How to optimise 3D models for mobile AR
Mobile AR applications face strict performance constraints. Devices must simultaneously run SLAM tracking, render the camera feed, composite virtual objects, and maintain 60fps. 3D models that perform acceptably on desktop fail on mobile hardware due to limited GPU fillrate, memory bandwidth, and thermal throttling.
The primary bottleneck is not raw polygon count but rather the combination of draw calls, texture memory, and vertex attribute complexity. A 50k triangle model with 10 materials performs worse than a 200k triangle model with 2 materials. Mobile GPUs excel at processing large batches of simple geometry but struggle with material switches and texture lookups.
Polygon reduction should target 10k-30k triangles per model for foreground objects and 2k-5k for background elements. Use quadric error metrics for decimation rather than uniform subdivision. Tools like OptimiXR compress preserve silhouette edges and UV seams while aggressively simplifying flat surfaces. Avoid decimating below the point where normal maps can compensate for lost detail.
Texture resolution directly impacts memory usage and load times. Mobile AR frameworks typically allocate 512MB-1GB for application textures. A single 4K texture consumes 64MB uncompressed or 16MB with ASTC compression. Resize base color maps to 1024x1024 and normal maps to 512x512. Metallic and roughness maps can share channels in a single 512x512 texture.
Format selection matters for mobile deployment. GLB is required for WebXR and most AR SDKs. Ensure vertex attributes use quantized positions (16-bit normalized integers) rather than full float32 precision. This halves vertex buffer size with no perceptible quality loss at AR viewing distances. Enable Draco compression for static models to reduce network transfer size by 60-80%.
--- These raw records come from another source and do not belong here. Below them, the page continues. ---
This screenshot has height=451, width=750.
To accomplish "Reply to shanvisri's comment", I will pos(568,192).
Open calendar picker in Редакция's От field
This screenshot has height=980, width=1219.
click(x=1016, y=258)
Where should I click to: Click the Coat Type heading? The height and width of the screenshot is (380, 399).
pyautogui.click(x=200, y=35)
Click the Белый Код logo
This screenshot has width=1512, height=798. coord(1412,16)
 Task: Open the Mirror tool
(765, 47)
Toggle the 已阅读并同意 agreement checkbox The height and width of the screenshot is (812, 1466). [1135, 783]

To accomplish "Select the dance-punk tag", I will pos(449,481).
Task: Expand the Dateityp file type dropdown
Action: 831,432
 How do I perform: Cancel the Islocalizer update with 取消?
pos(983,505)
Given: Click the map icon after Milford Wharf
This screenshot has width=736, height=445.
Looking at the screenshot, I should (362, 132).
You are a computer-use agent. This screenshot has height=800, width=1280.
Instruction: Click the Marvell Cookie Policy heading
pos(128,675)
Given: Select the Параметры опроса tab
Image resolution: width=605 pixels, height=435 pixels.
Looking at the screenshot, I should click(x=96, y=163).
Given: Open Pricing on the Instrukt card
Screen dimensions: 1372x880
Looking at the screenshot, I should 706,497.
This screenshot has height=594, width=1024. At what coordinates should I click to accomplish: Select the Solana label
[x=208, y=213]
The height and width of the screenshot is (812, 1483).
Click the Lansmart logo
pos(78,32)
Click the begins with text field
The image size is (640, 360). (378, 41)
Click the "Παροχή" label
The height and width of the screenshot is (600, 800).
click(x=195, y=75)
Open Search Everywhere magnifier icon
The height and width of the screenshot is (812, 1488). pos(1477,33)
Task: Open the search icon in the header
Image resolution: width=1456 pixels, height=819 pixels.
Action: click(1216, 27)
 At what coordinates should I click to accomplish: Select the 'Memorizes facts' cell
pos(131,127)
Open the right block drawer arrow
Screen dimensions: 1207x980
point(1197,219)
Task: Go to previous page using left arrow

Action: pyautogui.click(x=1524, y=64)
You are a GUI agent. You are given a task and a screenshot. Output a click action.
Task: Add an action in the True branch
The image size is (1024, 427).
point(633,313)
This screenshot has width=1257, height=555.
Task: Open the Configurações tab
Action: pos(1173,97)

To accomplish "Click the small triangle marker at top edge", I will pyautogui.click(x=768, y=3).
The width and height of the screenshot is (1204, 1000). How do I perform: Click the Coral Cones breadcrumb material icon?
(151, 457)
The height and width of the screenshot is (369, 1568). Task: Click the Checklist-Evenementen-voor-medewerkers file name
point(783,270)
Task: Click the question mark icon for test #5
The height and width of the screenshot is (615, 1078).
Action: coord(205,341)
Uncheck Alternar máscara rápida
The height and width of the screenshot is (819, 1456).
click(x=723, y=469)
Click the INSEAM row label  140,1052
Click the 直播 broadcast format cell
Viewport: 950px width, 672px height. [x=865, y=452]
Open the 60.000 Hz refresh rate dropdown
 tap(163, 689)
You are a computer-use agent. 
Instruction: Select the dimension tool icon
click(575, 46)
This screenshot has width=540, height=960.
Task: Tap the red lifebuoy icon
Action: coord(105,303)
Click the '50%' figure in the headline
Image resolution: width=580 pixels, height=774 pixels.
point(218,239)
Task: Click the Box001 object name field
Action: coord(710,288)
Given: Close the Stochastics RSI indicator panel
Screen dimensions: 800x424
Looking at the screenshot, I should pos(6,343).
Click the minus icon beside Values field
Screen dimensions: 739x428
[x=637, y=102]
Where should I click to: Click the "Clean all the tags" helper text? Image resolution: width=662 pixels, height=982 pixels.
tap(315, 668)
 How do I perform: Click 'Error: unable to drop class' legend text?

Material complexity affects fragment shader cost. Mobile GPUs have limited ALU throughput and texture units. Use standard PBR materials without custom shader graphs. Disable features like clearcoat, sheen, and transmission unless absolutely required. Combine texture maps where possible: pack occlusion, roughness, and metallic into RGB channels of a single texture.
Lighting and shadows are expensive on mobile. Bake ambient occlusion and indirect lighting into vertex colors or lightmaps. Avoid real-time shadows for AR objects. If shadows are required, use blob shadows (simple projected quads) rather than shadow mapping. Disable specular highlights for distant objects by reducing metallic values.
Testing on target hardware is non-negotiable. Profiling in Unity or Unreal on desktop does not predict mobile performance. Deploy to actual devices and measure frame time using platform profilers. ARCore and ARKit provide frame budget visualizations. Aim for 12ms frame time to maintain 60fps with headroom for tracking overhead.
File size impacts initial load time and app store distribution limits. Mobile networks have variable bandwidth. A 50MB model takes 10-30 seconds to download on 4G. Compress models to under 5MB for foreground assets and under 1MB for background elements. Use progressive loading: display low-poly proxies immediately while high-detail versions stream in.
Vertex welding reduces memory usage by eliminating duplicate vertices. Models exported from CAD tools often have disconnected vertices at UV seams and smoothing group boundaries. Welding with a 0.001 unit threshold typically reduces vertex count by 20-40% without visual artifacts. Enable this in OptimiXR compress advanced settings.
Avoid common mistakes: do not export models with subdivision surface modifiers enabled, do not include hidden geometry or construction helpers, do not use 8K textures for small props, do not ignore draw call counts. Each material is a separate draw call on mobile. Merge materials where possible or use texture atlases.
The workflow for mobile AR optimization: export from DCC tool at target resolution, convert to GLB, compress with 50-70% reduction, test on device, iterate. Do not optimize prematurely in the modeling phase. Preserve high-resolution source files and apply compression as a deployment step. This allows reuse of assets across platforms with different performance budgets.